**Required work:** Please reproduce the passage from the article on OYO's FY24 results, starting at "Founded in 2012" and ending at "and Southeast Asia.".

According to INC42 ,IPO-bound hospitality unicorn OYO achieved profitability in the financial year 2023-24 (FY24), posting a net profit of INR 229.5 Cr, a significant turnaround from the previous year’s net loss of INR 1,286.5 Cr. The company’s ability to control costs, particularly by trimming employee expenses, played a key role in its financial improvement. OYO had previously announced its profitability last month.
Despite the positive bottom line, OYO’s operating revenue remained largely flat, totaling INR 5,388.7 Cr in FY24, a slight 1.3% decline from INR 5,463.9 Cr in the previous fiscal year, according to filings with the Ministry of Corporate Affairs. Including other income, total revenue for the year declined by 1% to INR 5,541.5 Cr from INR 5,601.7 Cr in FY23.
OYO’s hotel count grew significantly during FY24, with 18,103 hotels on its platform by year-end, up from 12,938 a year earlier. However, the company noted that new hotels take time to reach their full potential, which contributed to the stagnant revenue figures.
Founded in 2012 by Ritesh Agarwal, OYO offers a suite of over 40 integrated products and solutions to more than 157,000 hotels and home storefronts in 35 countries, including India, Europe, and Southeast Asia.
The startup’s total expenditure fell 16% in FY24 to INR 5,725.7 Cr from INR 6,799.6 Cr in FY23. This reduction was driven primarily by a significant drop in employee benefit expenses, which fell 52% to INR 744.3 Cr from INR 1,548.8 Cr in the previous year. Share-based employee expenses also saw a sharp decline, dropping 71.3% to INR 180.6 Cr in FY24 from INR 630.3 Cr in FY23.
OYO’s lease costs, which represented 46% of overall expenses, dropped 8% to INR 2,629.5 Cr from INR 2,843.3 Cr in FY23. However, the company’s finance costs rose by 24%, reaching INR 843.8 Cr in FY24 compared to INR 681.5 Cr the previous year.
Looking ahead, OYO founder and CEO Ritesh Agarwal aims to triple the company’s profit after tax (PAT) to INR 700 Cr in FY25. Recently, OYO raised INR 1,457 Cr (around $175 Mn) in a funding round led by Agarwal’s Singapore-based entity, Patient Capital, alongside J&A Partners and ASK Financial Holdings. This latest funding round saw OYO’s valuation drop to $2.37 Bn from its 2019 peak of $10 Bn.
Despite preparations for an initial public offering (IPO), OYO’s listing has been delayed multiple times. Sources suggest the company is waiting for terms on the refinancing of a $660 Mn Term Loan B, taken by Agarwal in 2019 to buy back shares from investors, before moving forward with the IPO.

**The data:**
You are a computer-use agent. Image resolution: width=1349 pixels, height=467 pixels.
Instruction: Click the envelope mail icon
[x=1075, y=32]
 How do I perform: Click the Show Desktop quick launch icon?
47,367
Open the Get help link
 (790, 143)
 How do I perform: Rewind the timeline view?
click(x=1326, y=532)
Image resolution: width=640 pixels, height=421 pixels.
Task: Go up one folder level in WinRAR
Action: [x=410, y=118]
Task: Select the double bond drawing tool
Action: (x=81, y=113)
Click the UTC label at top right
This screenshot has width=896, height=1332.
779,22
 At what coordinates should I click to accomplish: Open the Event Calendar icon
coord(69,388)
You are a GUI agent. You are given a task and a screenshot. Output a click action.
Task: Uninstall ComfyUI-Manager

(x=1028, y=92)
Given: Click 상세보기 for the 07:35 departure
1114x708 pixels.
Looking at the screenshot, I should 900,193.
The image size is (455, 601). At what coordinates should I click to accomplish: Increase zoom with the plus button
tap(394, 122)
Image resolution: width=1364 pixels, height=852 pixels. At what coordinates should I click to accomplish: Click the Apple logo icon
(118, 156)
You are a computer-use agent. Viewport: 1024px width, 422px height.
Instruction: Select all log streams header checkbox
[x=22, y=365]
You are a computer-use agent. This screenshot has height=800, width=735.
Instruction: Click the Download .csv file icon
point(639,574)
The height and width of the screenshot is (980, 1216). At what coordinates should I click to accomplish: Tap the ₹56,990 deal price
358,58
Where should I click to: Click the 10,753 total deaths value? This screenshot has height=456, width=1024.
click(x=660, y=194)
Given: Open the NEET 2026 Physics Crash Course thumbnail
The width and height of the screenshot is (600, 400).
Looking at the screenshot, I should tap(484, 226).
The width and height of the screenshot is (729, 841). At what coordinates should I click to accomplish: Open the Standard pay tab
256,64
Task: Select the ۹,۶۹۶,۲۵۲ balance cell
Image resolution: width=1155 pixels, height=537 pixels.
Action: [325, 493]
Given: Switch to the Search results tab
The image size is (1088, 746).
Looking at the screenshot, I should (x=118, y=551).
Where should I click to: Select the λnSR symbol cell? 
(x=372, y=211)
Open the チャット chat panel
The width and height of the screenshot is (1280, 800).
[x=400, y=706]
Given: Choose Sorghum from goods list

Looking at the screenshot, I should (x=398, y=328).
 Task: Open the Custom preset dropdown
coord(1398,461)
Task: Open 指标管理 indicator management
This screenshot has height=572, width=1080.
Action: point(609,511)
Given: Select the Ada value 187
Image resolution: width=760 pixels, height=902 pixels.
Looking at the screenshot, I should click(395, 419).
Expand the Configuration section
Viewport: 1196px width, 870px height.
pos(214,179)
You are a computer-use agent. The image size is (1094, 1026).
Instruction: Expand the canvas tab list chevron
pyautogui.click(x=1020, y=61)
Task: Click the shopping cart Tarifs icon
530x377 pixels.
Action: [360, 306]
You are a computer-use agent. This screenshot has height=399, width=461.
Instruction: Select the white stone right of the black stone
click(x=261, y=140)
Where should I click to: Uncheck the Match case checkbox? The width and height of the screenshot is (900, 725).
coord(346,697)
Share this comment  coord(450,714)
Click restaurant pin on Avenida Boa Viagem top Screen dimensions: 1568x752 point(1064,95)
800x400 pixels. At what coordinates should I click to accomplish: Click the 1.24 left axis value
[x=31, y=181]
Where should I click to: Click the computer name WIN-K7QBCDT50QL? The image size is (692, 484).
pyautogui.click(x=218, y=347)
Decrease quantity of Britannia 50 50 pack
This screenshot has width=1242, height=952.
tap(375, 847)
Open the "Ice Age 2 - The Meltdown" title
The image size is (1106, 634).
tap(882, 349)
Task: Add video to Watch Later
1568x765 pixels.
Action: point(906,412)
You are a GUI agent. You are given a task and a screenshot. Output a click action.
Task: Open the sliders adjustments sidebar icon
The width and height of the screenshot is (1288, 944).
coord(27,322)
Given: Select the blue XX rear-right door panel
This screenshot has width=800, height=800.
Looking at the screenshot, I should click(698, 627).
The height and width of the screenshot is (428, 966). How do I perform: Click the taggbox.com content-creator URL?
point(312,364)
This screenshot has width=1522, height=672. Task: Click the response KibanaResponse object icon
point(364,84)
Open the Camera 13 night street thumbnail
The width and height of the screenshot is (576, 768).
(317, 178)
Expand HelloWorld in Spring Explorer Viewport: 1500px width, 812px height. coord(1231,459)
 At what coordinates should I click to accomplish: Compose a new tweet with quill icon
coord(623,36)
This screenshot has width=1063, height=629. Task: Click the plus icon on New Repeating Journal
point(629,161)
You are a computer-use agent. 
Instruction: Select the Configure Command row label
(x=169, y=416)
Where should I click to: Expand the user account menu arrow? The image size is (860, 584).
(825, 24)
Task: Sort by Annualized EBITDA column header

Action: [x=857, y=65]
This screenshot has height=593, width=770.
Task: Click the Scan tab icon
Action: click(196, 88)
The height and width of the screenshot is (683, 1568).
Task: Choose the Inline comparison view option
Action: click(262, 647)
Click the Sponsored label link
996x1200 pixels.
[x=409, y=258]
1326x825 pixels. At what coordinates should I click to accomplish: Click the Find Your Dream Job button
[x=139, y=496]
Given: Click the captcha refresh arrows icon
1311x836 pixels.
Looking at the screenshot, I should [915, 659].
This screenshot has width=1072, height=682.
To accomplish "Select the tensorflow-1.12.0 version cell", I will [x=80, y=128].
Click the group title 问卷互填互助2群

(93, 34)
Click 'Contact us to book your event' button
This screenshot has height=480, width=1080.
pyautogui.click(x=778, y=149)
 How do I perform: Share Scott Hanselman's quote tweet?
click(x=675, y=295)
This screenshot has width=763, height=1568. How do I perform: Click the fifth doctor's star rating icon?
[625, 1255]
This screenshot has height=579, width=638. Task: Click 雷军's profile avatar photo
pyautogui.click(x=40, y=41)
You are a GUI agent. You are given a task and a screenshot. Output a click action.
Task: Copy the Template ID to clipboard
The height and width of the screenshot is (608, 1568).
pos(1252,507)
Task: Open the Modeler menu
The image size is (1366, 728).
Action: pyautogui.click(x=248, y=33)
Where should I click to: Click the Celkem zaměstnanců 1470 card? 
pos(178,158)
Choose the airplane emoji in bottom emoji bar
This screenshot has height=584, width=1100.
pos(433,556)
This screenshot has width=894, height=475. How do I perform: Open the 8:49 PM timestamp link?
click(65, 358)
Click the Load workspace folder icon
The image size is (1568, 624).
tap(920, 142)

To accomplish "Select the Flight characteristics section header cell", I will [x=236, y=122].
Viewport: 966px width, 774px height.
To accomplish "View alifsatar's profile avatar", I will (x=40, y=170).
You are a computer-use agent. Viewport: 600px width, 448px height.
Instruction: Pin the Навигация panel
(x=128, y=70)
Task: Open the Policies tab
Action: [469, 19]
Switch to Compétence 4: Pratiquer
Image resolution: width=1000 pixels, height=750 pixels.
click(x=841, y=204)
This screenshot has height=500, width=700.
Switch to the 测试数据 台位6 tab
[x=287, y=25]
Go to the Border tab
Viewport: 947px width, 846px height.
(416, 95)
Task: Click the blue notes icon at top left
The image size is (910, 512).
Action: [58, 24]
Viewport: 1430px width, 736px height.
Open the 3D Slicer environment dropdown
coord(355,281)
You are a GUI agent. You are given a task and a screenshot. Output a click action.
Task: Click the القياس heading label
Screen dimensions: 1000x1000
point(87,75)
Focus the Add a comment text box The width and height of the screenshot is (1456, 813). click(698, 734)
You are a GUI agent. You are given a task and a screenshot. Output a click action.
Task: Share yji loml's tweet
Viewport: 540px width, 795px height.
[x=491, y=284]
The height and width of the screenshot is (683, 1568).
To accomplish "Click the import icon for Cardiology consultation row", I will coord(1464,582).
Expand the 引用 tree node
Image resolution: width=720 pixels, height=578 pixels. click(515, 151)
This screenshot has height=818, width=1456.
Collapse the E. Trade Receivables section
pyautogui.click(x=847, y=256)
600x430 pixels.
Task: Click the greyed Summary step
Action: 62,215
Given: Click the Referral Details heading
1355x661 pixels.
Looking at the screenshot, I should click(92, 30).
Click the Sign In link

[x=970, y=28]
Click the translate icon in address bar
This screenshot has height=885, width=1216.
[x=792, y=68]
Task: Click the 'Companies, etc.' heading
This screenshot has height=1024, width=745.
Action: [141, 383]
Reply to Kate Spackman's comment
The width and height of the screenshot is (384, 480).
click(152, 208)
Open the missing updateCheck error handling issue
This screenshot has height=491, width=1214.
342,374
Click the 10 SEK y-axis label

**Result of this exercise:**
Founded in 2012 by Ritesh Agarwal, OYO offers a suite of over 40 integrated products and solutions to more than 157,000 hotels and home storefronts in 35 countries, including India, Europe, and Southeast Asia.